For storing session these options are available:
Options | DESCRIPTION |
---|---|
SESSION_TYPE | Specifies which type of session interface to use. Built-in session types: null(default), redis, memcached, filesystem, mongodb, sqlalchemy |
SESSION_PERMANENT | Whether to use a permanent session (default: True) |
SESSION_USE_SIGNER | Whether to sign the session cookie sid or not, if set to True, you have to set flask.Flask.secret_key. (default: False) |
SESSION_KEY_PREFIX | A prefix that is added before all session keys. This makes it possible to use the same backend storage server for different apps. (default: “session:”) |
SESSION_REDIS | An open Redis session to store session data in. |
SESSION_MEMCACHED | A memcache.Client instance, default connect to 127.0.0.1:11211 |
SESSION_FILE_DIR | The directory where session files are stored. Default to use flask_session directory under current working directory. |
SESSION_FILE_MODE | The file mode wanted for the session files, default 0600 |
SESSION_MONGODB | A pymongo.MongoClient instance, default connect to 127.0.0.1:27017 |
SESSION_MONGODB_DB | The MongoDB database you want to use, default “flask_session” |
SESSION_MONGODB_COLLECT | The MongoDB collection you want to use, default “sessions” |
SESSION_SQLALCHEMY | A flask.ext.sqlalchemy.SQLAlchemy instance whose database connection URI is configured using the SQLALCHEMY_DATABASE_URI parameter |
SESSION_SQLALCHEMY_TABLE | The name of the SQL table you want to use, default “sessions” |
-
config.py
: configs for api url, s3 and db -
upload_s3_db.py
: upload images to s3 -
flask
: Webservice -
requirement.txt
: a file that contains a list of packages or libraries needed to work on a project that can all be installed with the file
python3 -m pip install -r requirements.txt
python3 upload_s3_db.py
Also you can have systemd service for that.

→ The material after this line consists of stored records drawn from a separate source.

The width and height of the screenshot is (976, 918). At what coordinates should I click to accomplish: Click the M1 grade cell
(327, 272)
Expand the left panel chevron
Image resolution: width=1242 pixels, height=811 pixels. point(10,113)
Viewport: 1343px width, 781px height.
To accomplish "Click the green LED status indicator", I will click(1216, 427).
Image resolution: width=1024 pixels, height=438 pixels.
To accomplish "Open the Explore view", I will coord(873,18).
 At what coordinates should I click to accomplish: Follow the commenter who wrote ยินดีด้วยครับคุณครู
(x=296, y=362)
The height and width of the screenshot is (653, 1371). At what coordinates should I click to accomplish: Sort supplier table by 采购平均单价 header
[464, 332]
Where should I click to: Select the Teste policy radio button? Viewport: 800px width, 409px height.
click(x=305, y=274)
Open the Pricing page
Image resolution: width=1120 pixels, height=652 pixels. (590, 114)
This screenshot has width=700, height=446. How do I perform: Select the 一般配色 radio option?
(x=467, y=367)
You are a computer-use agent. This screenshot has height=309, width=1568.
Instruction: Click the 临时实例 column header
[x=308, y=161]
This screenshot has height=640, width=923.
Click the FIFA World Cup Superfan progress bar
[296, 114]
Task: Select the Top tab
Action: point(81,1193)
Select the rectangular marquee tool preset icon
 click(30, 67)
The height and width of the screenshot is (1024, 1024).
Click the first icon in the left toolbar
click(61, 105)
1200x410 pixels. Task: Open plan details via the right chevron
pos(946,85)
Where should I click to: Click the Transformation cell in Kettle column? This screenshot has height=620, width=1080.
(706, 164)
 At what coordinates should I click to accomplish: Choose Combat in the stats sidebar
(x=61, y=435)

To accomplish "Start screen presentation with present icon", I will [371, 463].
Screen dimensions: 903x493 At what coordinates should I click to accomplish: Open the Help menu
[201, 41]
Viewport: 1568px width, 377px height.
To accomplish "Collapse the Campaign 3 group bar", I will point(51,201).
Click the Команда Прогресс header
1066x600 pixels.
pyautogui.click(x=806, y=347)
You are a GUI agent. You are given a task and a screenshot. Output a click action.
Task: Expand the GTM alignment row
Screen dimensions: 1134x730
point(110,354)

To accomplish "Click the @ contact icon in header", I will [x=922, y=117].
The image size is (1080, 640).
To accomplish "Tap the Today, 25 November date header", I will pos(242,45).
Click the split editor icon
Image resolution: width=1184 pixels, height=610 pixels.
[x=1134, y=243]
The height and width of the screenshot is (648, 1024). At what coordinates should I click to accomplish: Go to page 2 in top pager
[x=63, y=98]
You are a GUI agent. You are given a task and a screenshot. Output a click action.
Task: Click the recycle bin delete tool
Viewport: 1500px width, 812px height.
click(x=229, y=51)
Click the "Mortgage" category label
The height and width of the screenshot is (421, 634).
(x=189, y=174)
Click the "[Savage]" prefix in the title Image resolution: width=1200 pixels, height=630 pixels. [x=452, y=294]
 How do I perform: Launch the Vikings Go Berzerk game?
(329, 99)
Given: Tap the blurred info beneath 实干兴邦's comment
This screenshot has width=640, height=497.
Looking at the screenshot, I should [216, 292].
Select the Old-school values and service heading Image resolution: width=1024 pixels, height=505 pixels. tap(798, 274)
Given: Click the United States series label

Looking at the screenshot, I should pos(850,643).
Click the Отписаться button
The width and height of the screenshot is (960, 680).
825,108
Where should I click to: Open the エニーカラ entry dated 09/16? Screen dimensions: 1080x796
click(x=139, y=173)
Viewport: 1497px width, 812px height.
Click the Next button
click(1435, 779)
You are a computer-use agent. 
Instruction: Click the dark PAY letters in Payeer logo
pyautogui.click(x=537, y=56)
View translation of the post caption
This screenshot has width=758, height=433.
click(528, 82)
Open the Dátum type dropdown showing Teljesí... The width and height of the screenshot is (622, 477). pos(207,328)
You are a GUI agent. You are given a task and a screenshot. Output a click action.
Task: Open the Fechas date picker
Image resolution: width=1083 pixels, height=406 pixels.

Run this command in flask workdir:
gunicorn --workers 4 --bind 0.0.0.0:8000 wsgi:app
Also you can have systemd service for that.
# /etc/systemd/system/webservice.service
[Unit]
Description=gunicorn
daemon After=network.target
[Service]
User=root
Group=root
WorkingDirectory=path/to/flask
ExecStart=/usr/local/bin/gunicorn --workers 4 --bind 0.0.0.0:8000 wsgi:app
LimitNOFILE=infinity
LimitMEMLOCK=infinity
[Install]
WantedBy=multi-user.target
Also we have Dockerfile for:
- Get data and Upload to S3
- Webservice
So you can build image with this command in relevant folder:
docker build -t IMAGE_NAME:IMAGE_TAG .
- Django webservice
- Fast API webservice
- Multi-Thread and Multi Chunk upload for bigger files
Pull requests are welcome. For major changes, please open an issue first to discuss what you would like to change.
Please make sure to update tests as appropriate.